## [Records supplied]

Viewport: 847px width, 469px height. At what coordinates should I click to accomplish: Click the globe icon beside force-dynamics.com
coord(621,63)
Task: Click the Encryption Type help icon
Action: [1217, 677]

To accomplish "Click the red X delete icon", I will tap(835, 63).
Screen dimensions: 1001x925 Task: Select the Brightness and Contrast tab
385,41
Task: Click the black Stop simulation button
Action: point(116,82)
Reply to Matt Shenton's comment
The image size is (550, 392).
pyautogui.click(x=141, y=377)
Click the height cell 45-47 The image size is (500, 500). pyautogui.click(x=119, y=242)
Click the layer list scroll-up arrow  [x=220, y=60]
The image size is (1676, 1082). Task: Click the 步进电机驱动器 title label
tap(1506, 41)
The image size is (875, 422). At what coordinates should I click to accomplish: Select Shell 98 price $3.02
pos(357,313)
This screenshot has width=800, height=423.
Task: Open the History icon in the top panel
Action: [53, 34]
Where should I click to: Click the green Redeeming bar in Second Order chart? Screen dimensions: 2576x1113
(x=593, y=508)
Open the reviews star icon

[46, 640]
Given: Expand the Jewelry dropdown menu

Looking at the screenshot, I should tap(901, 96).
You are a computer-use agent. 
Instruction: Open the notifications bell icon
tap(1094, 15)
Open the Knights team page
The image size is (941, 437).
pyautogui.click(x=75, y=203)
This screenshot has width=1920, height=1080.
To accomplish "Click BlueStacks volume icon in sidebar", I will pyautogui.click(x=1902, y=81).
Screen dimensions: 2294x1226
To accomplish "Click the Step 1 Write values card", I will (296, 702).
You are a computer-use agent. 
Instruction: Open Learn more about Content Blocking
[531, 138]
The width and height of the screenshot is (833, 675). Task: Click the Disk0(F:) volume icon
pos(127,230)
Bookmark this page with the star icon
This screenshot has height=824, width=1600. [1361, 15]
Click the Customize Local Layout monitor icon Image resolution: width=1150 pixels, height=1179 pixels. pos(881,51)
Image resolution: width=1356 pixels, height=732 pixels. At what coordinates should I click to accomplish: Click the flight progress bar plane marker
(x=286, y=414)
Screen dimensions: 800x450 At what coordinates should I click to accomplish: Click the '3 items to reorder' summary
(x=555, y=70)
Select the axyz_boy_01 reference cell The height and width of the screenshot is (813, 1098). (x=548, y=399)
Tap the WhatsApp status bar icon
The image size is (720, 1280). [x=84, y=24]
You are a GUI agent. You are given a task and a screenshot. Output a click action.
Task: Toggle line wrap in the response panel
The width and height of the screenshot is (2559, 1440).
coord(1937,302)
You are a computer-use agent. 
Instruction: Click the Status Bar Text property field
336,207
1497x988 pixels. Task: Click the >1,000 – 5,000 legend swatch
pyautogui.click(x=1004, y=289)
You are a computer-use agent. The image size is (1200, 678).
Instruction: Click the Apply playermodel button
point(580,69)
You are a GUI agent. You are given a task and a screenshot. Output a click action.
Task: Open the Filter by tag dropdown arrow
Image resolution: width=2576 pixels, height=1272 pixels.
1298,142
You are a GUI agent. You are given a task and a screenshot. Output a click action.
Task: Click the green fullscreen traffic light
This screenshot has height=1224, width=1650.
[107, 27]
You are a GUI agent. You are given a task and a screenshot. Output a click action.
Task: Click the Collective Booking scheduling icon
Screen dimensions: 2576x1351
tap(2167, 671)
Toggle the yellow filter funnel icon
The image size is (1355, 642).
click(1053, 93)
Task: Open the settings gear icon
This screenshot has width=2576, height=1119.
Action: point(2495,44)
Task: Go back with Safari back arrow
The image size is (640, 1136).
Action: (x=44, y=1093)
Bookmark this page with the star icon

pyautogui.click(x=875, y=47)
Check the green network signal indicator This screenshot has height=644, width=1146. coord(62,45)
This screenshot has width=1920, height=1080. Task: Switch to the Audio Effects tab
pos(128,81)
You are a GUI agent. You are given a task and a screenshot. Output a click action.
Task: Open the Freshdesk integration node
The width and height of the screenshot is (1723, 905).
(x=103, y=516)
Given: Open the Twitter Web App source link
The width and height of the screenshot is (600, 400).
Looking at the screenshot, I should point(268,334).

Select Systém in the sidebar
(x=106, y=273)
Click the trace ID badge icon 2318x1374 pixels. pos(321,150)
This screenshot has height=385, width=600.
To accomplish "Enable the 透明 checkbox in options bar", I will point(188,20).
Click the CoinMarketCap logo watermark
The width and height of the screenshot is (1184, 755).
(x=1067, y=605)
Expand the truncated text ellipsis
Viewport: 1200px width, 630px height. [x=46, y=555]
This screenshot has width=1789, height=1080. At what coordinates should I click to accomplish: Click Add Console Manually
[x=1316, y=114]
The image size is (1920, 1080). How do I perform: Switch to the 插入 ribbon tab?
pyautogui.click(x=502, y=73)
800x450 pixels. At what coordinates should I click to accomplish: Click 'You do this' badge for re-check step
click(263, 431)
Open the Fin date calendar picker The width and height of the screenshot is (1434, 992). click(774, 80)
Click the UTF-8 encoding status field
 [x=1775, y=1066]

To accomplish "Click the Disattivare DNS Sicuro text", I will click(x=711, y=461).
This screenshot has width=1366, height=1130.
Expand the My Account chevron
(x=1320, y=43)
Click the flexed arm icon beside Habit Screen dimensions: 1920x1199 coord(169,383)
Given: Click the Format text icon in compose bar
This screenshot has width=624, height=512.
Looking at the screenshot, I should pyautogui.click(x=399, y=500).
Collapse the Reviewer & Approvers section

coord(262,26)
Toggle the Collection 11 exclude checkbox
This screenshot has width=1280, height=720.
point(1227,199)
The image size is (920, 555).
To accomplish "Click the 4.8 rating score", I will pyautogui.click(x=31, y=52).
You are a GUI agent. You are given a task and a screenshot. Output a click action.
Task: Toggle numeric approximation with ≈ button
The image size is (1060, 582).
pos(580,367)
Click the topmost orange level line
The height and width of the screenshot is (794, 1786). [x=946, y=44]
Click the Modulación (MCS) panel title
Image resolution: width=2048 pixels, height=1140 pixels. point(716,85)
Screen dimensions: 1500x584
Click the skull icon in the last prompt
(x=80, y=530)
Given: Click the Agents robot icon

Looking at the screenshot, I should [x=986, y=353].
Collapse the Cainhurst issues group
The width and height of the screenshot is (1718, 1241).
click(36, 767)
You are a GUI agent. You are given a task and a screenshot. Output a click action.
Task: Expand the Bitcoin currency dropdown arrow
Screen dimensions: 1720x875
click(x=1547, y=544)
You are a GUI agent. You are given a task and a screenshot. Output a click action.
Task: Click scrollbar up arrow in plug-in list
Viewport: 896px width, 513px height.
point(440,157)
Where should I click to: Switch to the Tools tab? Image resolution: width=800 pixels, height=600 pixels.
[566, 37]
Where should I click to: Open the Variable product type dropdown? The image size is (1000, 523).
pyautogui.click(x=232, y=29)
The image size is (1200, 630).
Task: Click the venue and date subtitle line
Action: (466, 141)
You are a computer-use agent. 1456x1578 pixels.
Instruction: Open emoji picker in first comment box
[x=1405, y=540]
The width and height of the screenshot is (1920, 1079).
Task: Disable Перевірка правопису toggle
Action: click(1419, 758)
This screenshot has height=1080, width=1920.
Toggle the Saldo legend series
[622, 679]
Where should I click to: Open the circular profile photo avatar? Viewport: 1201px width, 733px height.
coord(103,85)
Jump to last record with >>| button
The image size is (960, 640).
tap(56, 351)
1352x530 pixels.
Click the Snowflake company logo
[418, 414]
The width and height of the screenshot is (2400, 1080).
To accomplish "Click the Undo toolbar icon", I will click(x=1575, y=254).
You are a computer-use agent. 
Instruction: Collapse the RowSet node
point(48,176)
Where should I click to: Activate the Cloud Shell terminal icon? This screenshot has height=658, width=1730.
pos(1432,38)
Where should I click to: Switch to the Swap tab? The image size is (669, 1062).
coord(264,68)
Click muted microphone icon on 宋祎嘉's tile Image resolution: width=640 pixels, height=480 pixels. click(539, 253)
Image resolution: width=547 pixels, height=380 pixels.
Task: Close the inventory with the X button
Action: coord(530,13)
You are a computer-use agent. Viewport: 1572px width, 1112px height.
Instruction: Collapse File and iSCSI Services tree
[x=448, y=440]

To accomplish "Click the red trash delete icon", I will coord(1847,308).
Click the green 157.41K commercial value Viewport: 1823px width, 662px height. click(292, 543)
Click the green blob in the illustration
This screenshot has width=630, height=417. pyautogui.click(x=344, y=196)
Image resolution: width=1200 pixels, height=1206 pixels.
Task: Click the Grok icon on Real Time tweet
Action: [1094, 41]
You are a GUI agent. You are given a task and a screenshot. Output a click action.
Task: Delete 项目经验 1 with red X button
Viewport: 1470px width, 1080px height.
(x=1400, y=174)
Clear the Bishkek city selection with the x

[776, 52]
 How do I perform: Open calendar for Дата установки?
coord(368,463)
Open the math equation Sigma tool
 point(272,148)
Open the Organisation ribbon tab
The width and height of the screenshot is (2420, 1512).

## [Aim of the exercise]
Transcribe the records verbatim, starting with the line that contains "Open the Organisation ribbon tab" and continuing through the end of the records.

## [Response below]
Open the Organisation ribbon tab
The width and height of the screenshot is (2420, 1512).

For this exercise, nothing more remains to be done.